By Jim Denison
Are we seeing the beginning of World War III? Turkey recently approved 26 amendments to its national constitution. Voters passed measures to guarantee gender equality and protect children, the disabled and the elderly. Nearly 36 million people, 77% of the population, cast ballots. How could this be a bad thing?
Not so fast, opposition leaders are saying. They claim that other measures approved in the reform package will give Fuhrer-like powers to the current prime minister, Recep Tayyip Erdogan. Erdogan leads the Justice and Development Party, which advocates a much stronger Islamic character for the nation.
Last May, Erdogan’s negotiations with Iran led to a nuclear-fuel-swap agreement. The Turkish leader claimed that his efforts rendered further United Nations sanctions against Iran unnecessary. That same month, a flotilla launched from Turkey was intercepted by Israeli forces; the ensuing bloodshed was described by Erdogan as “inhuman state terror.” As a result of its recent actions, many believe Turkey to be a rising leader in the Islamic world.
The opposition in Turkey’s recent election represents the secularist tradition begun in 1923 by the founder of modern Turkey, Mustafa Kemal Ataturk. They claim that the government’s recent actions are part of a pattern designed to transform Turkey into an Islamic theocracy.
I have traveled often in Turkey over the years, and have been amazed by the contrast between the country and other Muslim nations. Women in Turkey are not required to wear Islamic clothing; men often wear Western suits. The government functions as a parliamentary democracy where clerics have no political office (unlike Iran, for instance, where Shiite Supreme Leader Ali Khamenei is the de facto leader of the nation). Many observers fear that the Western and democratic character of the nation is in jeopardy.
Why does this issue matter to America? George Friedman’s fascinating and controversial book, The Next 100 Years, predicts that Turkey will one day become the most powerful nation in the Islamic world. Turkey already possesses the second-largest military in NATO, after America; its economy is the largest in the Muslim world.
Friedman predicts that Turkey’s leaders will one day seek to remove Western influence from their region, aligning their nation with other powers in the next world war against America. None of this may come to pass, of course, but the recent elections are nonetheless food for thought.
Here’s what we know for certain will happen someday: “[T]he Son of Man will appear in the sky, and all the nations of the earth will mourn.
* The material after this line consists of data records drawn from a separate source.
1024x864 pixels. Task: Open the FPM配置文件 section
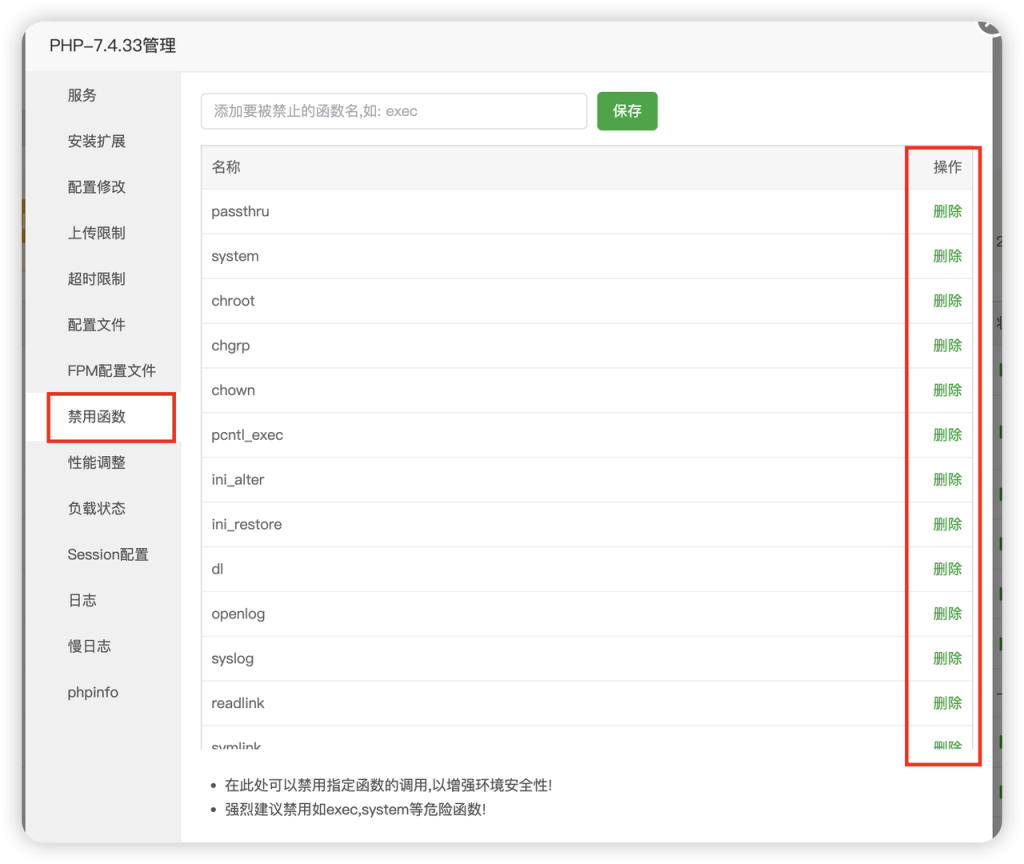103,371
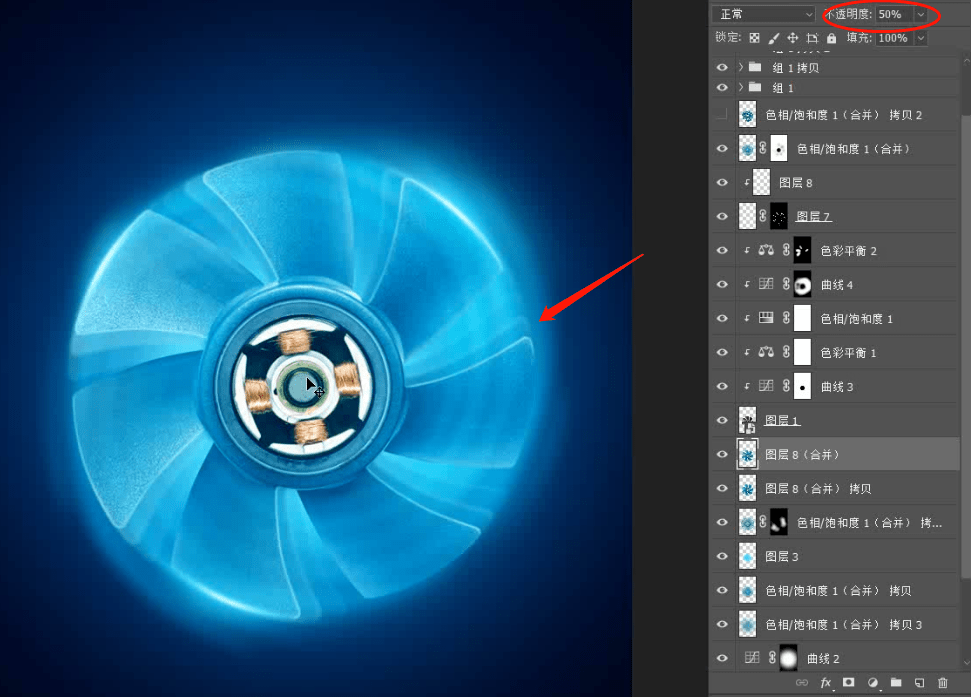Viewport: 971px width, 697px height.
Task: Open the 正常 blend mode dropdown
Action: (765, 14)
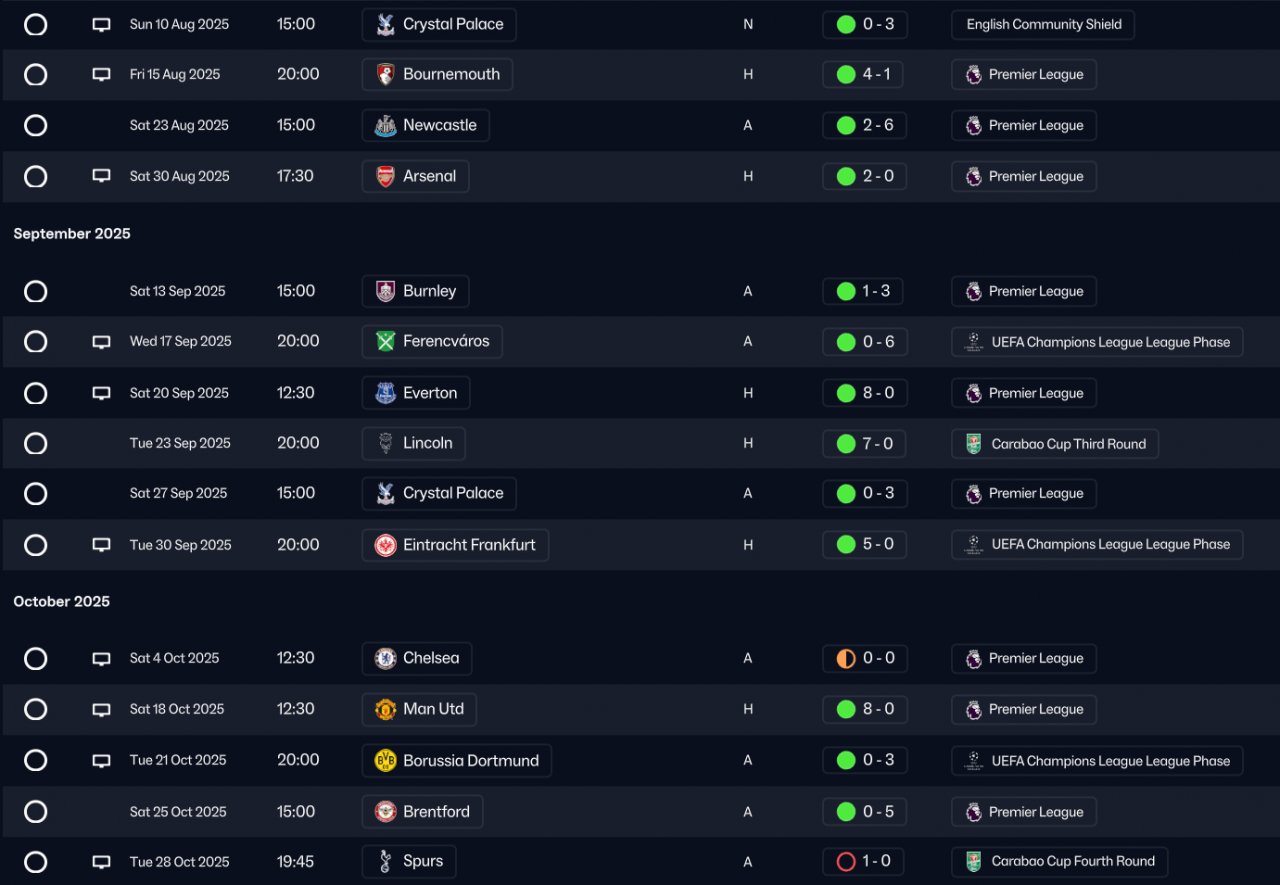Screen dimensions: 1280x885
Task: Click the TV icon beside the Arsenal fixture
Action: point(101,176)
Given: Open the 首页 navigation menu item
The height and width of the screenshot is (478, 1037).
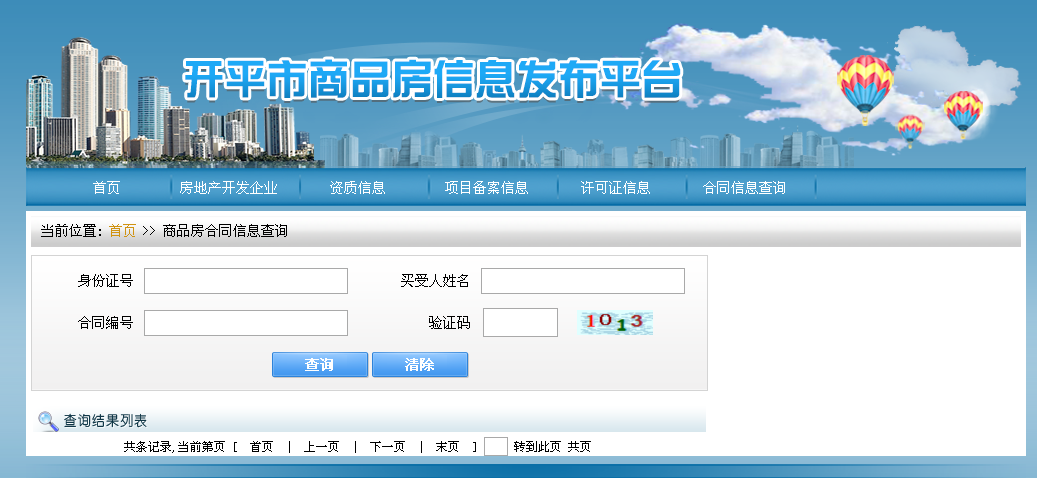Looking at the screenshot, I should tap(106, 188).
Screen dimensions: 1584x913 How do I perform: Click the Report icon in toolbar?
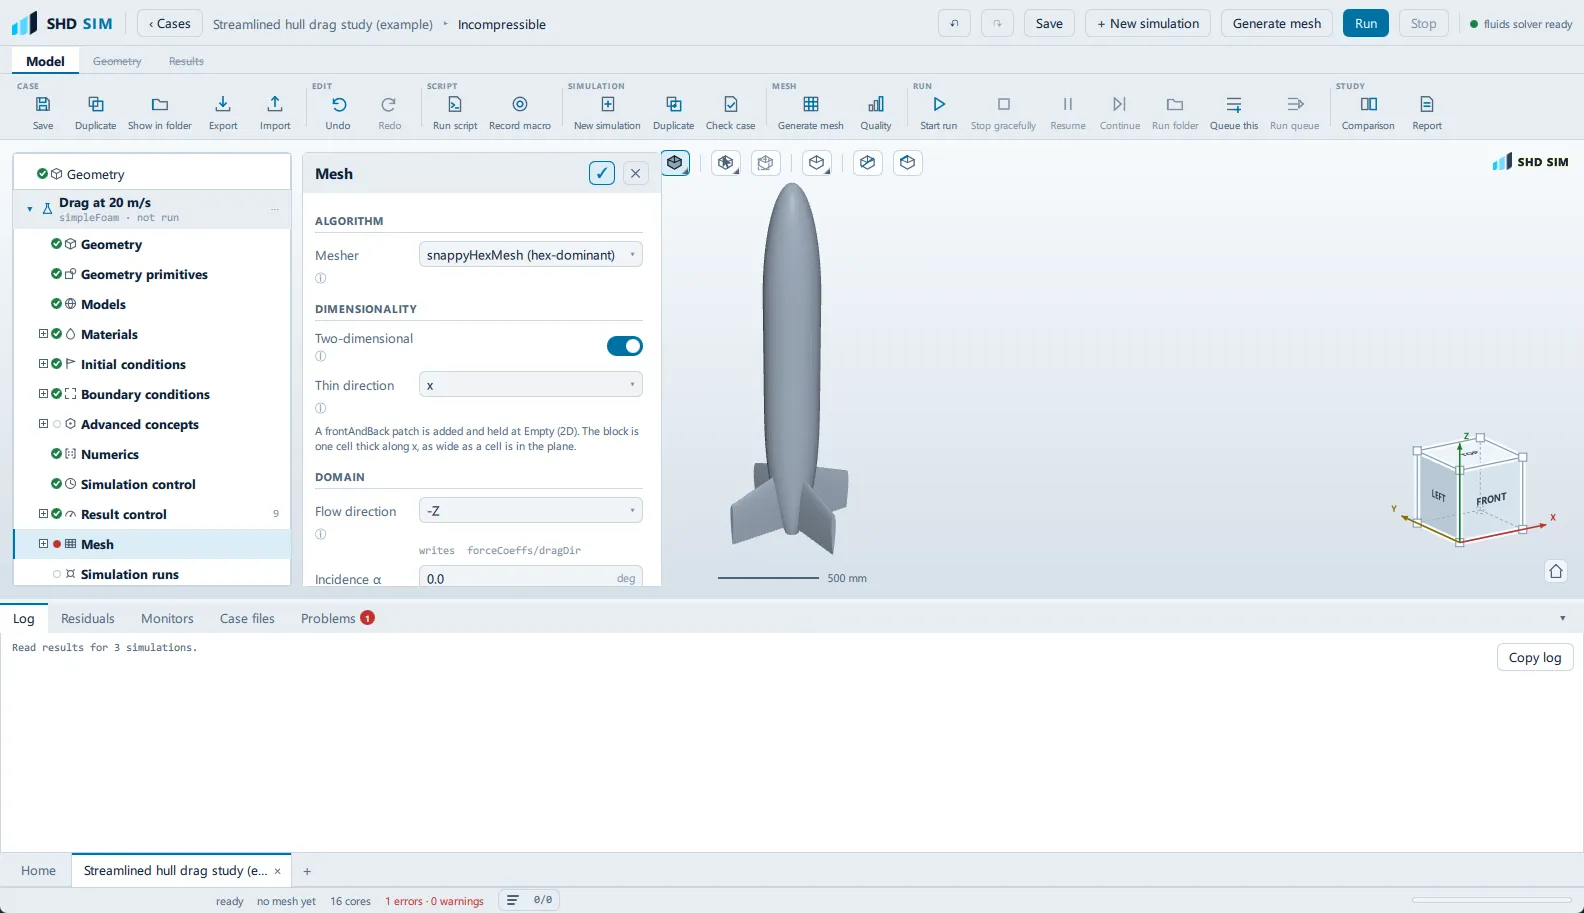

They will see the Son of Man coming on the clouds of the sky, with power and great glory” (Matt. 24:30). Before his return, “nation will rise against nation, and kingdom against kingdom” (v. 7). Are these those days? Are current and coming conflicts in the Middle East the beginning of the end of history?
I have no idea. God put me on the preparation committee, not the planning committee. What I do know is that most Americans are not ready for Jesus’ return. Secularism and materialistic consumerism dominate our culture. We divide our lives into sacred versus secular, Sunday versus Monday, religion vs. the “real world.”
By contrast, Jesus taught us to “seek first the kingdom of God and his righteousness” (Matt. 6:33) and to pray that “your kingdom come, your will be done on earth as it is in heaven” (Matt. 6:10). If Jesus is your King, you’re reading these words on his computer. You’re breathing his air and wearing his clothes. He’s your King on Monday, not just Sunday. The only way to be prepared for your King to return (Rev. 19:11-16) is to serve him today.
Years ago I found a statement that impressed me so much that I taped it inside my preaching Bible: “There is one thing that must never be forgotten. It is as if a king had sent you into a foreign country with a task to perform. You go and perform many other tasks. But if you fail to perform the task for which you were sent, it will be as if you had done nothing at all.” What task have you been sent by your King to fulfill?